Getting Started

Central Archives provides two APIs:

• The Identity API is the API that lets Central Archives act as an identity provider or a single sign-on provider.
• The Roleplay API allows retrieving and editing characters' roleplay profiles. If you're using Central Archives only as an identity provider rather than a roleplay portal, you can ignore it.

Both APIs involve external apps — be they websites, mobile apps, or Dalamud plugins — acting on behalf of the Central Archives user. For an app to be able to access Central Archives functionality programmatically, the user must first authorize it to do so (via a "Do you allow this app to do that?" consent page). After obtaining authorization from the user, the app then calls the actual API it's interested in, passing it an access token — a special string representing the user's authorization to let the app access this specific functionality.

Apps obtain access tokens from the Central Archives authorization server, which follows the OAuth 2.0 standard. The authorization server must know what the app is called and what it can and cannot do. Therefore, as an app developer seeking to integrate with Central Archives, you first have to register your app via the developer section of the Central Archives website.

Creating your developer account

If you're already a Central Archives user (this includes Chaos Archives and Crystal Archives), and you have verified your email address and character, you can register your app right away — there's no need to request any special developer privileges.

If you don't have a Central Archives account, create it. You will be asked for your email address, password, and one character to verify. You can always add more characters to your account later.

After you've verified your account, the "For developers" section will become available on the sidebar. On the "My apps" page, you will be able to view all apps you have registered.

Registering your app

To register your app, follow the app registration guide. You will be asked for the app name, type, and permissions it can request.

Obtaining access tokens

As your app will be used by Central Archives users, it will need to obtain access tokens to commuicate with the Central Archives APIs on the user's behalf. This is something the app will need to do in its own code by interacting with the Central Archives authorization server as an OAuth 2.0 client. You can either implement this yourself or, preferably, use an existing OAuth 2.0 client library for your programming language or platform.

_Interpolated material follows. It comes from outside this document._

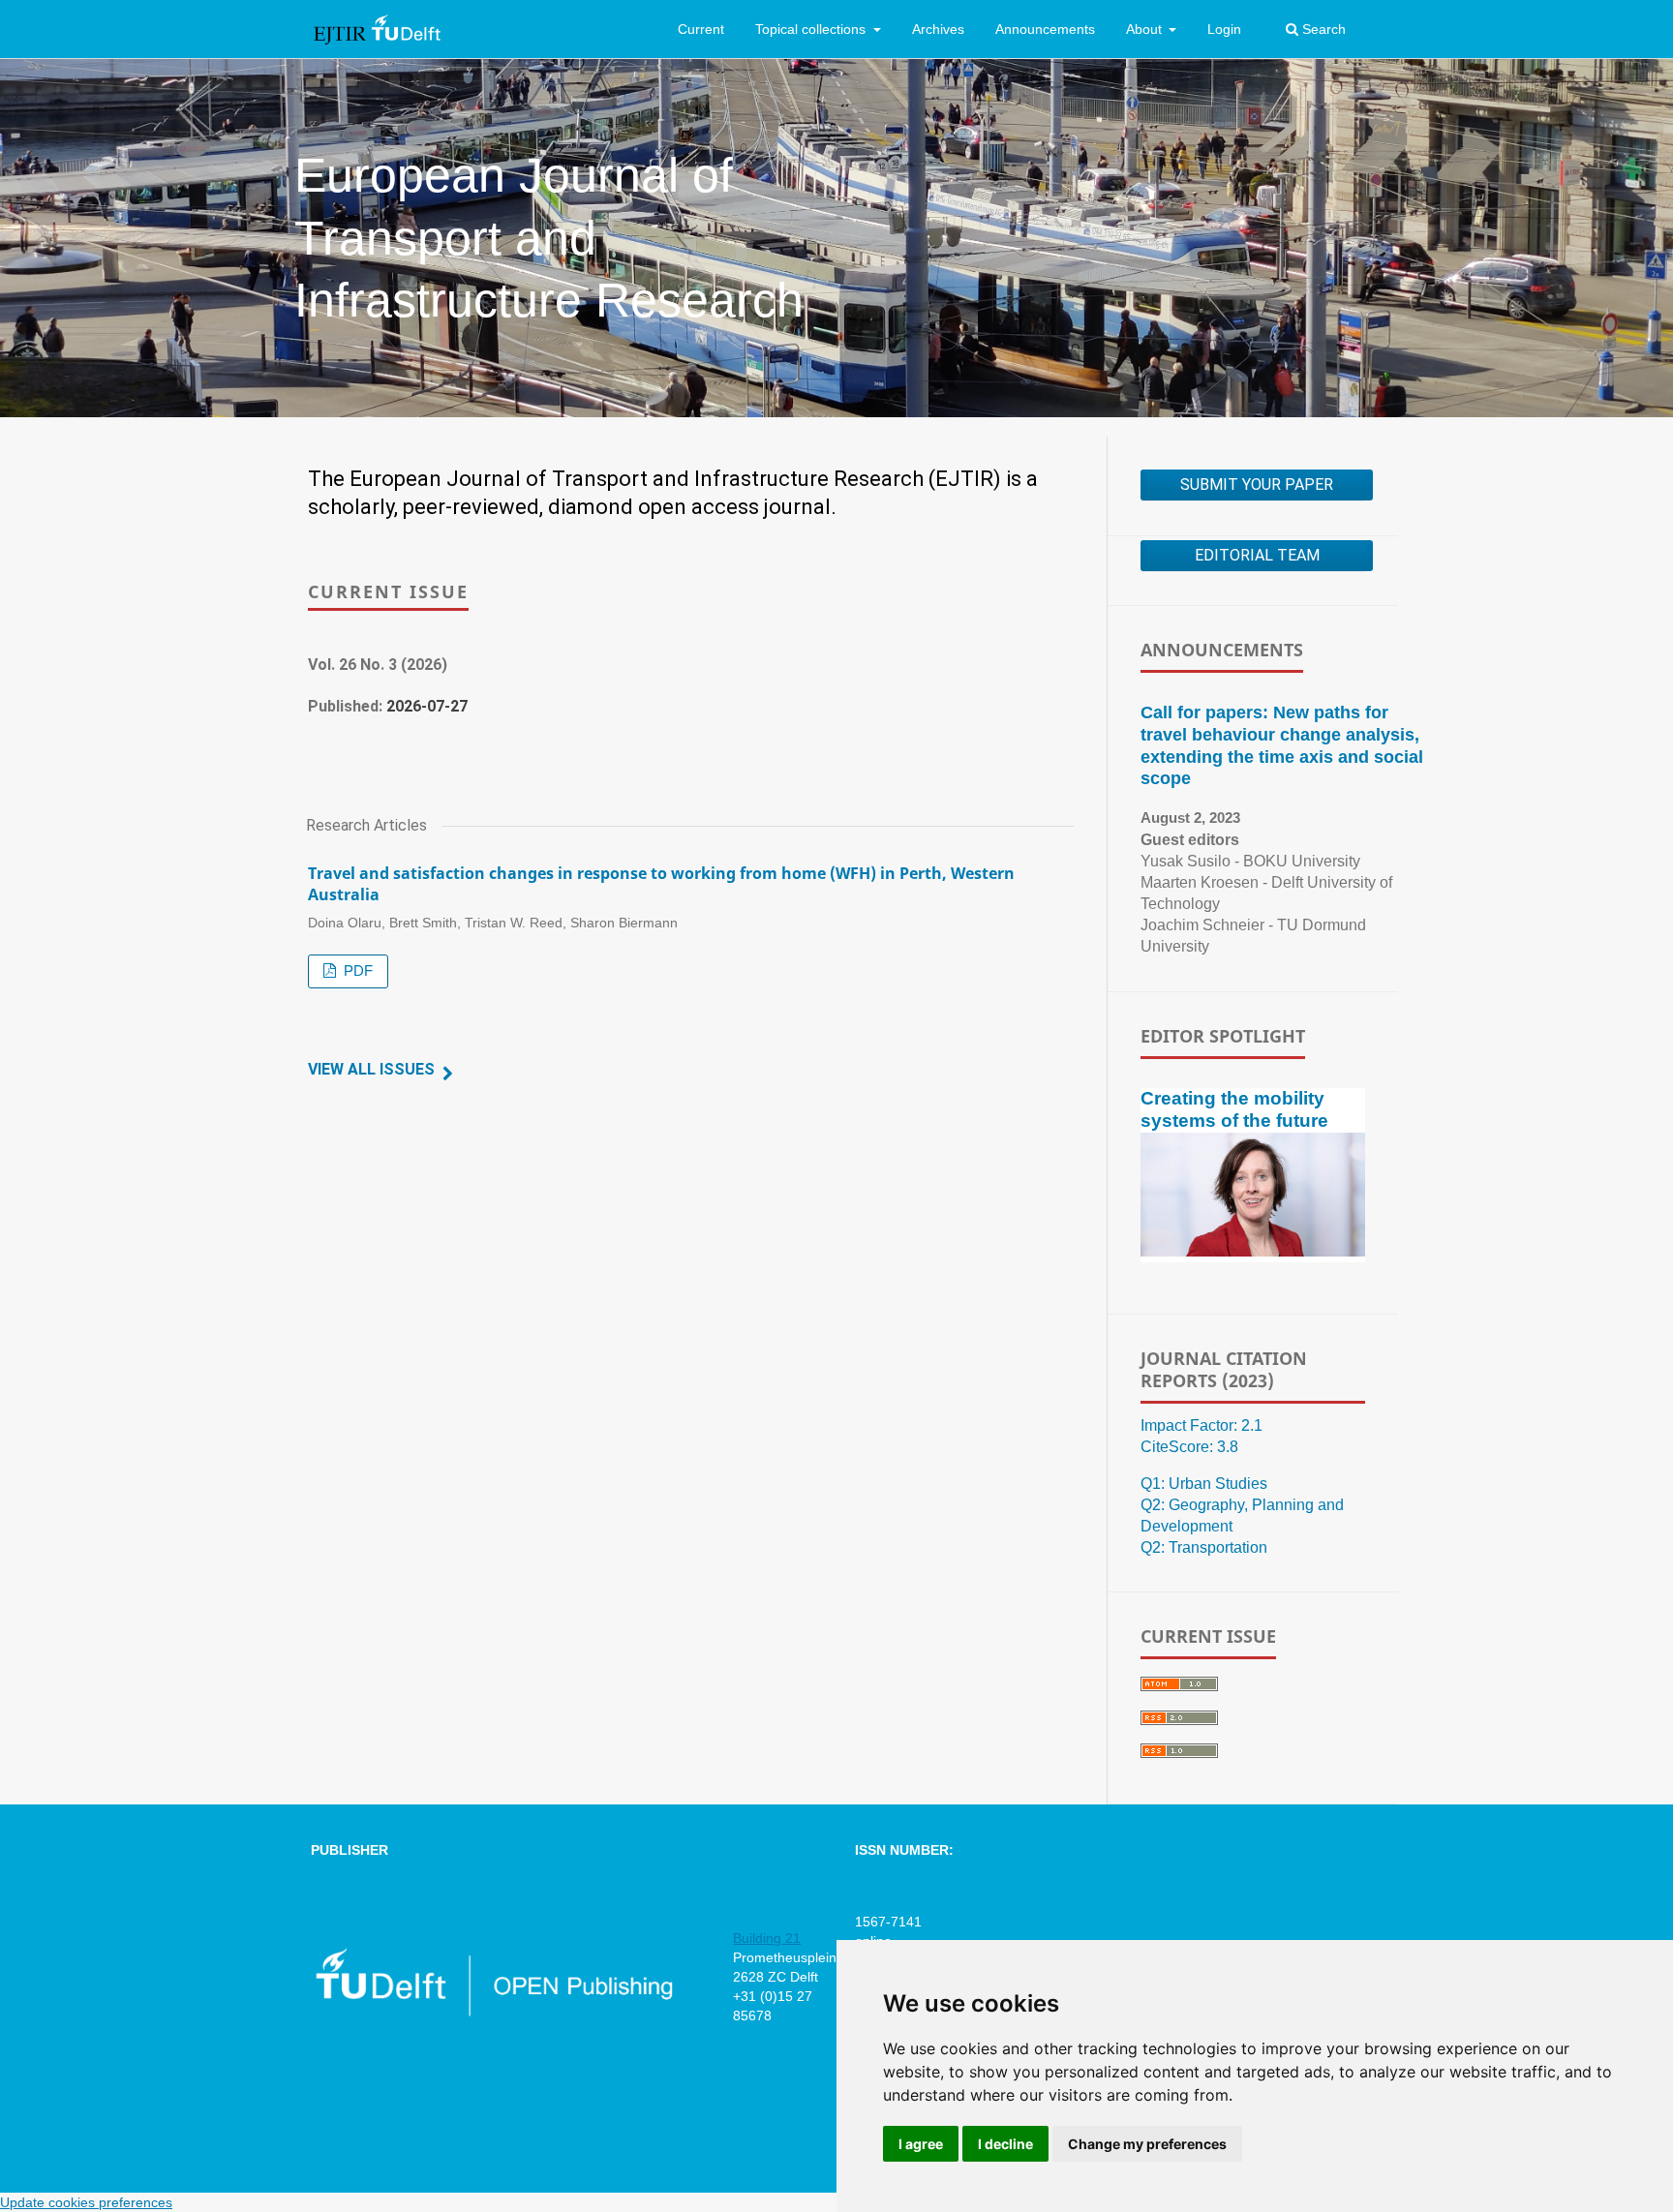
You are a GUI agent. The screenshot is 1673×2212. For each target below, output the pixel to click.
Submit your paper (1256, 484)
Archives (938, 29)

For details on interfacing with the authorization server, see:

• Authorizing a website or mobile app
• Authorizing a Dalamud plugin

Calling the APIs

Once you obtain an access token, you pass it to the API endpoint of interest in the Authorization HTTP header, like this: Authorization: Bearer <access token>.

For example, suppose the authorization server has issued your app an access token, ABCDEF123456, that lets it access one or more of the user's characters, and you want to call the character list API to obtain information about characters you have access to. To do this, you issue an HTTP GET request to the API endpoint

https://centralarchives.org/api/idp/v1/characters

and pass it this HTTP header:

Authorization: Bearer ABCDEF123456

Your HTTP client library might have a more convenient way to pass authorization headers than building the string manally.